The Russian Katusha squad may have found a novel solution to the UCI’s rejection of their bid for a WorldTour license.
Team officials announced today that they’ve arranged a deal with the financially struggling Euskatel-Euskadi squad. The Basque outfit had plans to sell two team buses in order to meet payroll but now Katusha will take care of these debts in return for Euskatel’s WorldTour license.
“We have taken a bold initiative and it is a win for both teams,” said Katusha manager Viatcheslav Ekimov. “When the UCI shocked us with their foolish decision, we decided we had to do whatever it took to get a WorldTour license.”
Euskatel’s boss Miguel Madariaga told Basque radio that he is thrilled with the Katusha offer. “This is salvation for the team and for the Euskadi Foundation. Now we keep the buses — which Samuel Sanchez told me was a necessity — and we have placed the team back on a firm footing.”
According to several sources, the Basque squad realized that their WorldTour license was worth even more than the two buses valued at €918,000. “When Katusha came to us, we said yes because for us it doesn’t really matter whether we are WorldTour or Pro Conti,” said Madariaga. “We are the cool Basque Men of Orange and every race wants us. We can get a wild card we want.”
The details of the financial arrangement have not been released but Ekimov insists everything is legal. “The UCI can do nothing about this. We have already spoken to the auditors at Ernst & Young. We said we would investigate every possible option and sometimes you must be creative,” said Ekimov. “Katusha is a WorldTour team and we are stronger than ever.”
The deal is both surprising and unorthodox but according the Ekimov, his team had few choices. “What were we supposed to do — take our case to the Court for Arbitration in Sport? We’d waste a year doing that. The UCI put us in this difficult and unfair position and we had to react quickly.”
Katusha’s top ranked rider Joaquin Rodriguez, who finished on the podium on this year’s Giro d’Italia and Vuelta a Espana, was caught off-guard by the unexpected news. “This is crazy but I must say, any solution is a good one. If the Euskatel deal works out then I am happy — and happy that we can help a Spanish team,” said Rodriguez. “We must be patient and get this matter resolved as soon as possible.”
At Euskatel, the novel financial arrangement was met with enthusiasm by riders and staff. “Thank God they saved the team buses,” said Samuel Sanchez. “That would have been embarrassing. I wasn’t looking forward to changing in a mini-van. It is no surprise that there are big changes happening in cycling. We must do whatever it takes to survive.”

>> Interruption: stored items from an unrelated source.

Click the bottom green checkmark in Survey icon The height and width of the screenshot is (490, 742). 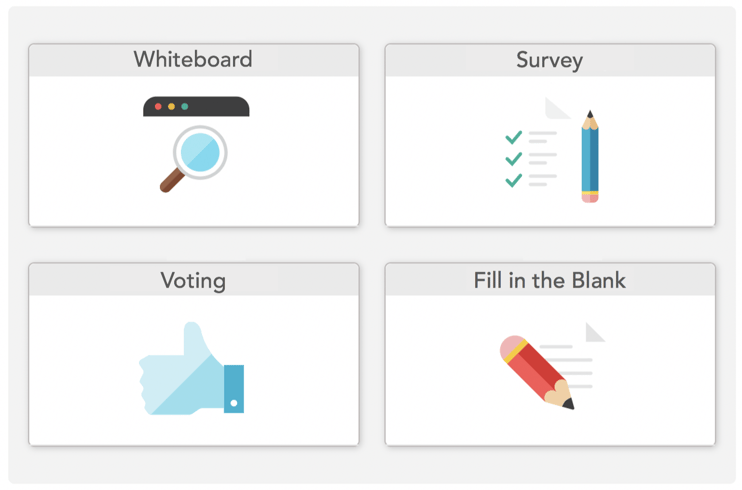(x=513, y=180)
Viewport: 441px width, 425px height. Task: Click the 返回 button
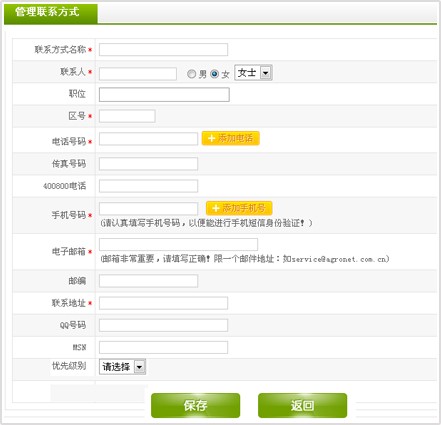pyautogui.click(x=302, y=405)
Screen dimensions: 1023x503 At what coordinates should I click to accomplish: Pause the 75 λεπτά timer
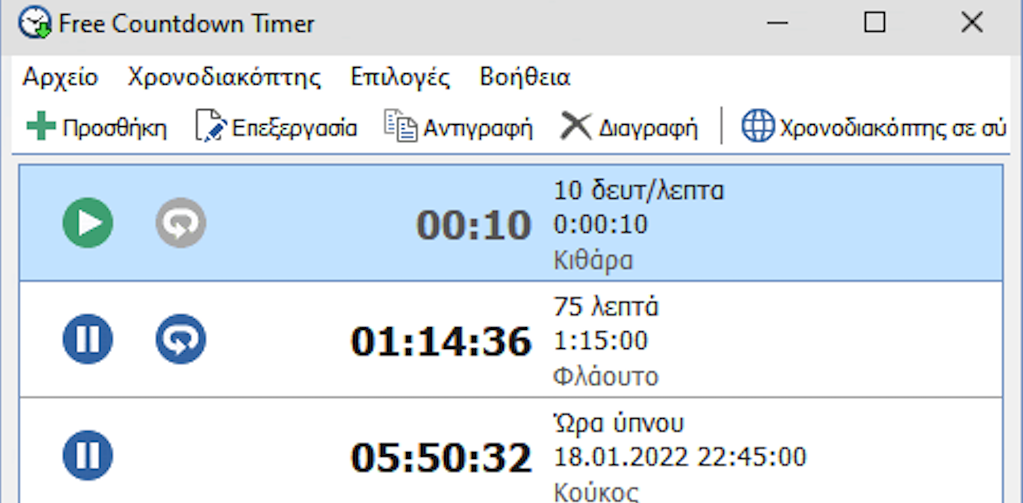tap(87, 339)
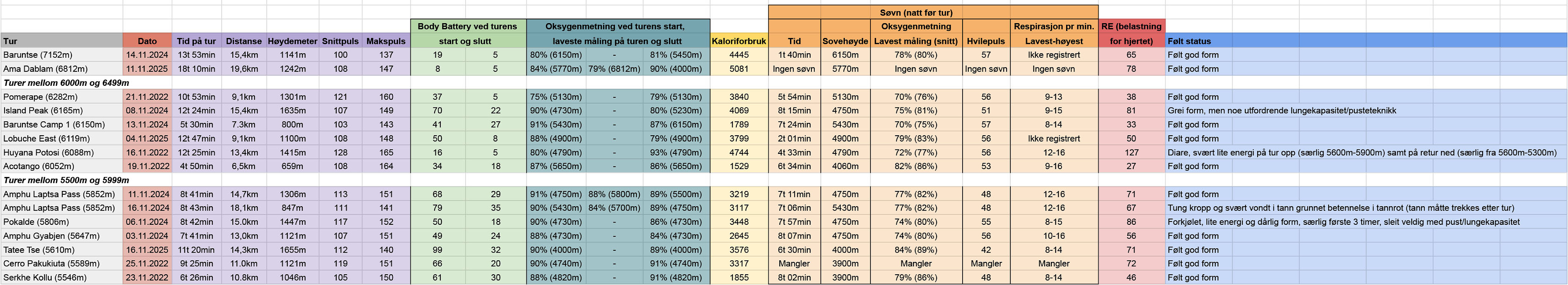Viewport: 1568px width, 285px height.
Task: Click the "Tur" column header cell
Action: [61, 41]
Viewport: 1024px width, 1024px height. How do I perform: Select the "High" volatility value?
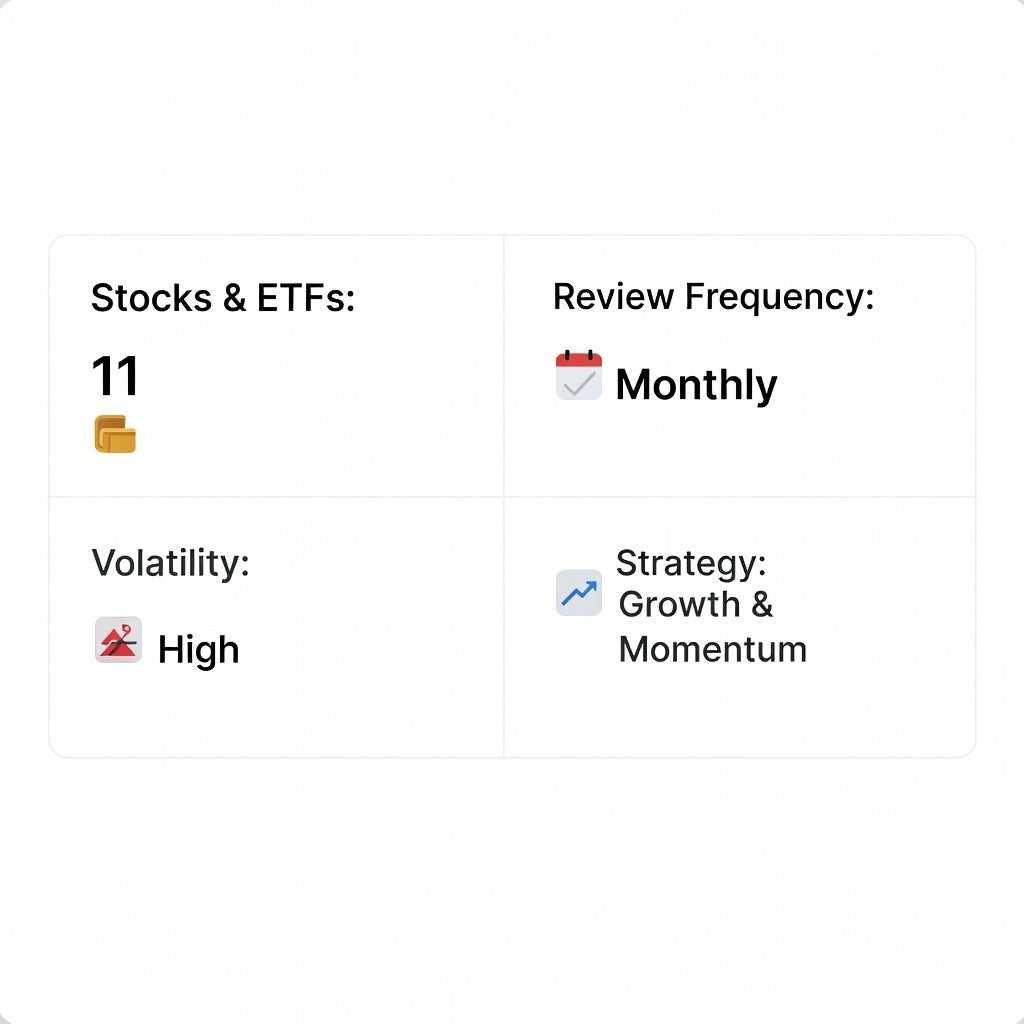tap(198, 650)
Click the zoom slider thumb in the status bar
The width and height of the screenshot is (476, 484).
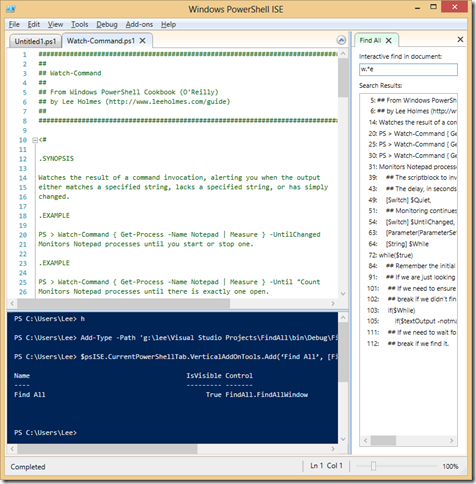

As of this moment the UCI has refused comment on the “Bailout for License” deal, issuing only a short statement on the governing body’s website. “The UCI acknowledges the news that Team Katusha has circumvented proper legal rules in attempting to purchase a WorldTour license from Euskatel. Our lawyers are currently reviewing the matter,” read the statement.
While legal experts are already questioning the validity of the Katusha deal, Euskatel’s Madariaga thinks there is nothing the UCI can do to prevent it. “Let us be honest. What is Mr. McQuaid to do — is he going to sue us? He doesn’t have the time or the money and he’s already being sued by Kimmage and Fuller and everybody else,” said Madariaga. “Does he want to see Euskatel fold? It would be another black mark against him when he is fighting for his life.”
News of the Katusha-Euskatel license deal was met with criticism by some team managers. “No, this is absurd, really, a compete joke,” said Marc Madiot, manager of Francaise des Jeux. “Ignore for a moment the preposterous nature of this arrangement. Now you have a Russian team supporting a Basque team in every race. What happens when Rodriguez needs help chasing down a rival and suddenly the whole Euskatel squad goes to the front? No, we cannot allow this madness.”
While not condemning the action, Garmin-Sharp’s Jonathan Vaughters was also dubious about the transaction. “At the end of the day, it’s just another sign of the financial instability of the sport. These are issues we’ve tried to address with the UCI but maybe they’re listening now. I love those orange guys and if they need extra money to gas up their bus, I’m sure we could throw some euros their way.”
It remains to be seen how the UCI will react to this extraordinary turn of events. However, Igor Sputniknov, a member of the Russian Cycling Federation, sounded an ominous note. “Katusha will fight to the death. Mr. McQuaid should remember the frozen dead bodies of the German soldiers at Stalingrad. This is war.”